_PROVIDED PASSAGE_

□ □ □

They could also mean the early, hot universe vs. today. In those hyper-dense conditions, it's possible that something like nucleonic matter could form the complex patterns of life and intelligence, which would proceed many orders of magnitude faster than our own chemical reaction based life and intelligence. (See Robert Forward's "Starquake" books about life on the surface of a neutron star. Those creatures would experience time at millions of times the speed we do.)

Entire eons of civilizations could have arisen and disappeared, with their own "heat death" of the universe from their perspective. At some point, the universe would expand and cool to the point that the form of matter required for their existence would generally cease to exist, destroying everything from their civilization, utterly and completely.

In Roger Penrose's Conformal cyclic cosmology, another universe could arise after the heat death of our own, just at a different scale in time and space, where the cold, thin, red-shifted to oblivion photons left over from our universe would comprise a Big Bang in a far slower, cooler, and vaster universe.

□ □ □

_TASK SET_
1. Rewrite the paragraph of the cosmology passage that begins "Entire eons of civilizations" as a single shorter sentence, keeping its main facts.
2. Answer these questions from the cosmology passage, one answer per line, marked the same way:
(a) Whose books about life on the surface of a neutron star are mentioned?
(b) How fast would those creatures experience time compared with us?
(c) In Conformal cyclic cosmology, what would the leftover photons from our universe comprise?
3. Carry on the cosmology passage from the point where it ends.

_DATA EXTRACT_
□ □ □

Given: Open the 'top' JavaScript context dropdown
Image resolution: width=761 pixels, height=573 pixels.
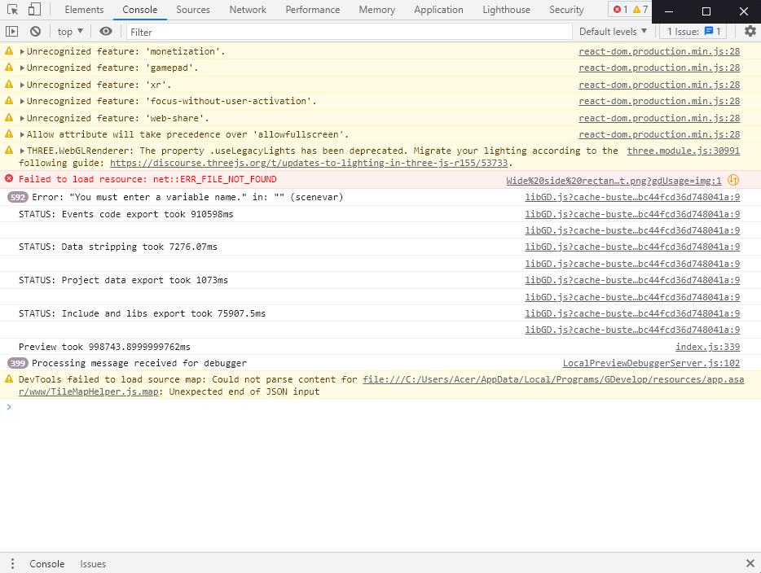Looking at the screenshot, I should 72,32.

□ □ □

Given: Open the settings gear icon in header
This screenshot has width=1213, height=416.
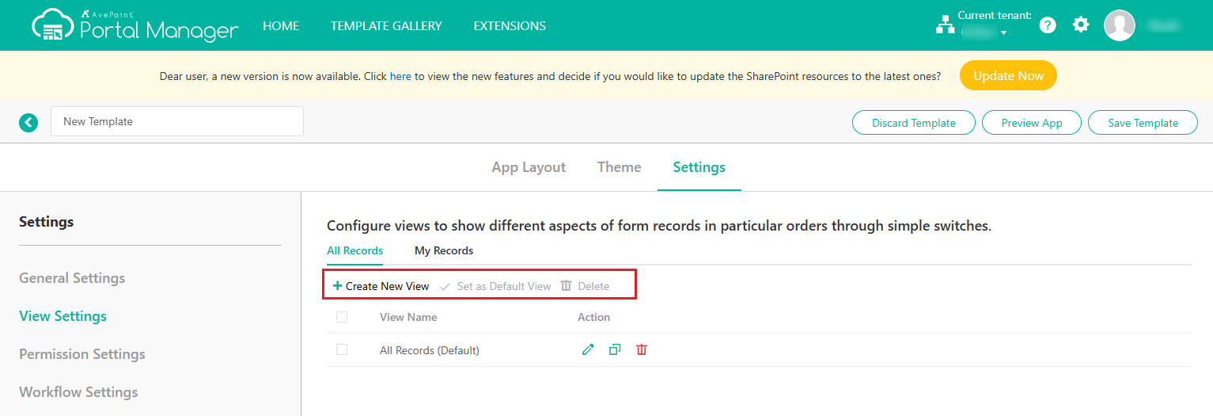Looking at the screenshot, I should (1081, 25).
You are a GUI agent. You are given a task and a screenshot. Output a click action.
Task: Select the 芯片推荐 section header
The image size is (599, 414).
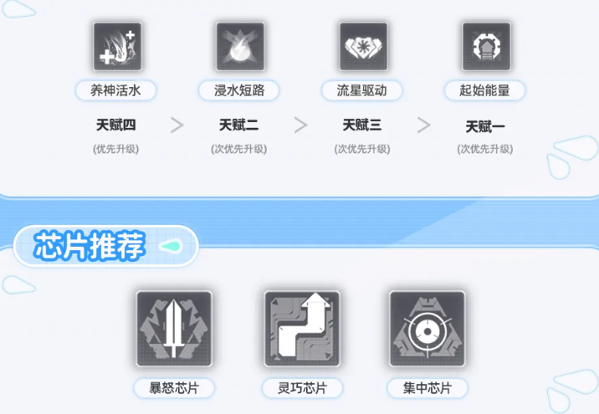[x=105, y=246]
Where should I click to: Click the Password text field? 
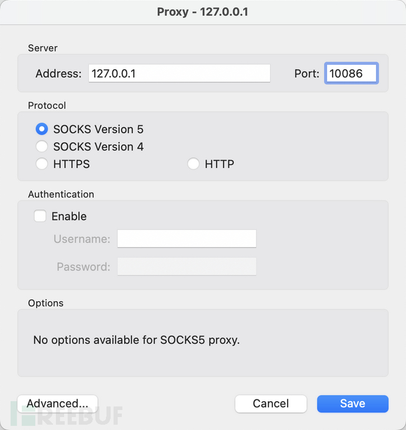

□ □ □

_ANSWERS FOR EACH ITEM_
1. Whole eons of civilizations could have risen and vanished, facing their own "heat death," until the universe expanded and cooled so far that the matter they needed ceased to exist and their civilization was utterly destroyed.

2.
(a) Robert Forward's "Starquake" books.
(b) At millions of times the speed we do.
(c) A Big Bang in a far slower, cooler, and vaster universe.

3.
https://en.wikipedia.org/wiki/Conformal_cyclic_cosmology


More like the extremely hot early universe, e.g., before the universe became transparent to the cosmic background radiation (<1M years after the Big Bang).


> before the universe became transparent to the cosmic background radiation (<1M years after the Big Bang)

There were millions of years when the universe was transparent and room temperature [1].

[1] https://www.cambridge.org/core/journals/international-journa...


Room temperature does not mean safe for carbon life, I'm sure at a far enough distance from a nuclear reactor's core there's "room temperature".

But at that time, there must have been very few heavy elements so any life must have been "plasma life" and "room temperature" probably was very unpleasant for them.


Would this not apply today?


There are such systems. And we're in fact making a very feeble attempt to do exactly that. Right here. In this thread on HN.


I don't think you're alone with these thoughts. The absence of evidence of other sentient beings (Fermi paradox IIRC) is an input to the theoretical Great Filter.

EDIT: I misread what you wrote. It's not quite as related. But maybe only a little.


> A complementary strategy is to search for technological signals from early distant civilizations that harnessed enough energy to make them detectable across the vast cosmic scale.

> Communication signals are not expected to be detectable across the universe, because the signal travel time would require billions of years in each direction and no participant would be patient enough to engage in such a slow exchange of information.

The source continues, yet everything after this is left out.